§ **WHAT IS ASKED**: Render every line of the data below as a JSON list of strings, one string per line, with blank lines omitted.

§ **DATASET RECORDS**:
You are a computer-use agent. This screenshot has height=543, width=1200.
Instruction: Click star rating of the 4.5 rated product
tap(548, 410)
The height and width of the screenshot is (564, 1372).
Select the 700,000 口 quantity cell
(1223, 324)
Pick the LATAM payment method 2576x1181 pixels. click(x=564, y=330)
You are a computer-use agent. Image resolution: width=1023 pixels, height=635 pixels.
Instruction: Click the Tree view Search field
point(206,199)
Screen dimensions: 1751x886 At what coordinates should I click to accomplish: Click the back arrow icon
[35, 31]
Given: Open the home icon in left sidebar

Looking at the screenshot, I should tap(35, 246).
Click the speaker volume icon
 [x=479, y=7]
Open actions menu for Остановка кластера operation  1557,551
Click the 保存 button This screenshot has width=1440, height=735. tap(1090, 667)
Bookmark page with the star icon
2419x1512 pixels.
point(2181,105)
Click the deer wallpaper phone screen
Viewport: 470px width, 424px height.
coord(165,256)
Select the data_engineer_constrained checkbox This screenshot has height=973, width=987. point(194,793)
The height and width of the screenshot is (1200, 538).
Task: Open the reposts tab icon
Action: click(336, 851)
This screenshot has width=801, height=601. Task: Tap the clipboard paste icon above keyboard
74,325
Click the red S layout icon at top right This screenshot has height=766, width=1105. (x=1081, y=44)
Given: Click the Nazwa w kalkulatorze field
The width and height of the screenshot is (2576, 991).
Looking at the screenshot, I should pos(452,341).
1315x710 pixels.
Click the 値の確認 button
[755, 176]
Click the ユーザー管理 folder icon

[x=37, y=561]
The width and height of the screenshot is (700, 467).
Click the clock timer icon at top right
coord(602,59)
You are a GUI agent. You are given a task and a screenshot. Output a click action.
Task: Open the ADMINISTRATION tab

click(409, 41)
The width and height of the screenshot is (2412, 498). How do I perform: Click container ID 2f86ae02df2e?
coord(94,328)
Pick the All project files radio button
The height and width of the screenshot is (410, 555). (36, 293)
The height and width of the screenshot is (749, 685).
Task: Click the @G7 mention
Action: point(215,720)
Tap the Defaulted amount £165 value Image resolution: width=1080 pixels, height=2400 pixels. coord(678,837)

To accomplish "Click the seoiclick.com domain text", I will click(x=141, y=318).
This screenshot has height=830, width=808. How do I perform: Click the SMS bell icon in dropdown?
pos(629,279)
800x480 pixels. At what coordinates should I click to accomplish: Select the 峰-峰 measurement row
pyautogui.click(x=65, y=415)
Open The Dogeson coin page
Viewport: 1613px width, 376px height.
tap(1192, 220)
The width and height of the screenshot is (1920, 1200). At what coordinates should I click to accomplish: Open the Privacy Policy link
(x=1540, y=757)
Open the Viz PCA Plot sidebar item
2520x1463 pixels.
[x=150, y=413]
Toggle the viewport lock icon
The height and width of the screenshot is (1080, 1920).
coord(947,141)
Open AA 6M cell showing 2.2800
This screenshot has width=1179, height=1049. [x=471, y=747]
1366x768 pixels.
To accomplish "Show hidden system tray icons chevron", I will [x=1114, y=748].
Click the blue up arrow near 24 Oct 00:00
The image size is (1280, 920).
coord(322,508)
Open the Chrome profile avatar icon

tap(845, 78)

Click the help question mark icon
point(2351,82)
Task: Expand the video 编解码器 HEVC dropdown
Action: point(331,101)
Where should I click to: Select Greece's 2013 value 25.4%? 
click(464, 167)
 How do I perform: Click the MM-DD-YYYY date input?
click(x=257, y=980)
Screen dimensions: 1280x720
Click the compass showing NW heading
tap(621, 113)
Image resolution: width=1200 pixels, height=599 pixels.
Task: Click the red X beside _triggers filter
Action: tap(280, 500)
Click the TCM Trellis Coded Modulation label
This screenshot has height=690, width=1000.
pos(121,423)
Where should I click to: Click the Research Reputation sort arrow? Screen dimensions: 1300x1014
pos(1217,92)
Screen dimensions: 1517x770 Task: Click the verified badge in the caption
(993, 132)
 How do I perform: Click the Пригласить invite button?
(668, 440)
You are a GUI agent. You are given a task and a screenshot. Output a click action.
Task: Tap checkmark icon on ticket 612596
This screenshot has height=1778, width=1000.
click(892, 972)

§ **ANSWER FOR THE TASK**:
[
  "You are a computer-use agent. This screenshot has height=543, width=1200.",
  "Instruction: Click star rating of the 4.5 rated product",
  "tap(548, 410)",
  "The height and width of the screenshot is (564, 1372).",
  "Select the 700,000 口 quantity cell",
  "(1223, 324)",
  "Pick the LATAM payment method 2576x1181 pixels. click(x=564, y=330)",
  "You are a computer-use agent. Image resolution: width=1023 pixels, height=635 pixels.",
  "Instruction: Click the Tree view Search field",
  "point(206,199)",
  "Screen dimensions: 1751x886 At what coordinates should I click to accomplish: Click the back arrow icon",
  "[35, 31]",
  "Given: Open the home icon in left sidebar",
  "Looking at the screenshot, I should tap(35, 246).",
  "Click the speaker volume icon",
  " [x=479, y=7]",
  "Open actions menu for Остановка кластера operation  1557,551",
  "Click the 保存 button This screenshot has width=1440, height=735. tap(1090, 667)",
  "Bookmark page with the star icon",
  "2419x1512 pixels.",
  "point(2181,105)",
  "Click the deer wallpaper phone screen",
  "Viewport: 470px width, 424px height.",
  "coord(165,256)",
  "Select the data_engineer_constrained checkbox This screenshot has height=973, width=987. point(194,793)",
  "The height and width of the screenshot is (1200, 538).",
  "Task: Open the reposts tab icon",
  "Action: click(336, 851)",
  "This screenshot has width=801, height=601. Task: Tap the clipboard paste icon above keyboard",
  "74,325",
  "Click the red S layout icon at top right This screenshot has height=766, width=1105. (x=1081, y=44)",
  "Given: Click the Nazwa w kalkulatorze field",
  "The width and height of the screenshot is (2576, 991).",
  "Looking at the screenshot, I should pos(452,341).",
  "1315x710 pixels.",
  "Click the 値の確認 button",
  "[755, 176]",
  "Click the ユーザー管理 folder icon",
  "[x=37, y=561]",
  "The width and height of the screenshot is (700, 467).",
  "Click the clock timer icon at top right",
  "coord(602,59)",
  "You are a GUI agent. You are given a task and a screenshot. Output a click action.",
  "Task: Open the ADMINISTRATION tab",
  "click(409, 41)",
  "The width and height of the screenshot is (2412, 498). How do I perform: Click container ID 2f86ae02df2e?",
  "coord(94,328)",
  "Pick the All project files radio button",
  "The height and width of the screenshot is (410, 555). (36, 293)",
  "The height and width of the screenshot is (749, 685).",
  "Task: Click the @G7 mention",
  "Action: point(215,720)",
  "Tap the Defaulted amount £165 value Image resolution: width=1080 pixels, height=2400 pixels. coord(678,837)",
  "To accomplish \"Click the seoiclick.com domain text\", I will click(x=141, y=318).",
  "This screenshot has height=830, width=808. How do I perform: Click the SMS bell icon in dropdown?",
  "pos(629,279)",
  "800x480 pixels. At what coordinates should I click to accomplish: Select the 峰-峰 measurement row",
  "pyautogui.click(x=65, y=415)",
  "Open The Dogeson coin page",
  "Viewport: 1613px width, 376px height.",
  "tap(1192, 220)",
  "The width and height of the screenshot is (1920, 1200). At what coordinates should I click to accomplish: Open the Privacy Policy link",
  "(x=1540, y=757)",
  "Open the Viz PCA Plot sidebar item",
  "2520x1463 pixels.",
  "[x=150, y=413]",
  "Toggle the viewport lock icon",
  "The height and width of the screenshot is (1080, 1920).",
  "coord(947,141)",
  "Open AA 6M cell showing 2.2800",
  "This screenshot has width=1179, height=1049. [x=471, y=747]",
  "1366x768 pixels.",
  "To accomplish \"Show hidden system tray icons chevron\", I will [x=1114, y=748].",
  "Click the blue up arrow near 24 Oct 00:00",
  "The image size is (1280, 920).",
  "coord(322,508)",
  "Open the Chrome profile avatar icon",
  "tap(845, 78)",
  "Click the help question mark icon",
  "point(2351,82)",
  "Task: Expand the video 编解码器 HEVC dropdown",
  "Action: point(331,101)",
  "Where should I click to: Select Greece's 2013 value 25.4%? ",
  "click(464, 167)",
  " How do I perform: Click the MM-DD-YYYY date input?",
  "click(x=257, y=980)",
  "Screen dimensions: 1280x720",
  "Click the compass showing NW heading",
  "tap(621, 113)",
  "Image resolution: width=1200 pixels, height=599 pixels.",
  "Task: Click the red X beside _triggers filter",
  "Action: tap(280, 500)",
  "Click the TCM Trellis Coded Modulation label",
  "This screenshot has height=690, width=1000.",
  "pos(121,423)",
  "Where should I click to: Click the Research Reputation sort arrow? Screen dimensions: 1300x1014",
  "pos(1217,92)",
  "Screen dimensions: 1517x770 Task: Click the verified badge in the caption",
  "(993, 132)",
  " How do I perform: Click the Пригласить invite button?",
  "(668, 440)",
  "You are a GUI agent. You are given a task and a screenshot. Output a click action.",
  "Task: Tap checkmark icon on ticket 612596",
  "This screenshot has height=1778, width=1000.",
  "click(892, 972)"
]